**** PROVIDED INFORMATION

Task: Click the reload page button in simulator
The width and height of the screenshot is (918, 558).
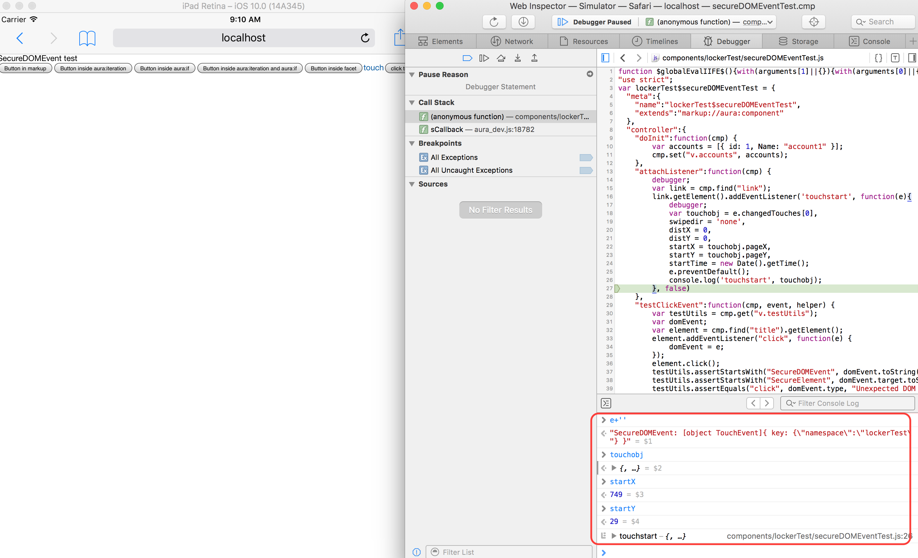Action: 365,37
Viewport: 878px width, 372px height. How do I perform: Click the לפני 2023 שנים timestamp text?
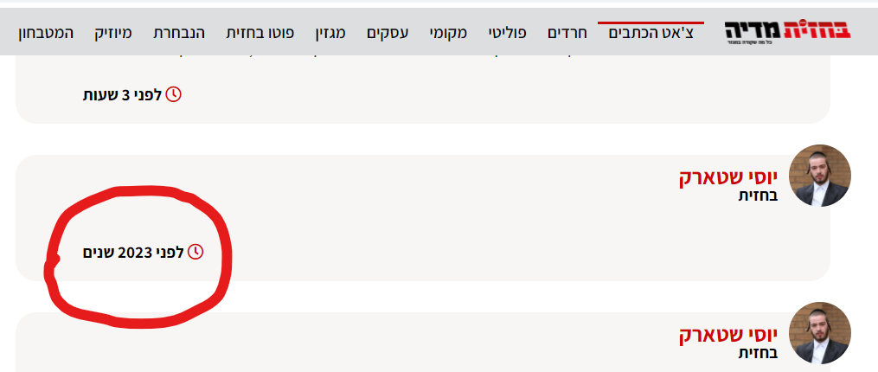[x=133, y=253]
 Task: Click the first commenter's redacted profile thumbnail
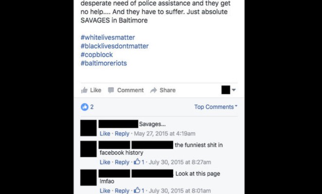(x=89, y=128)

********

Copy out every line of the material above precisely, omitting the pictures.

Task: Click the reload page button in simulator
The width and height of the screenshot is (918, 558).
Action: 365,37
Viewport: 878px width, 372px height. How do I perform: Click the לפני 2023 שנים timestamp text?
[x=133, y=253]
 Task: Click the first commenter's redacted profile thumbnail
(x=89, y=128)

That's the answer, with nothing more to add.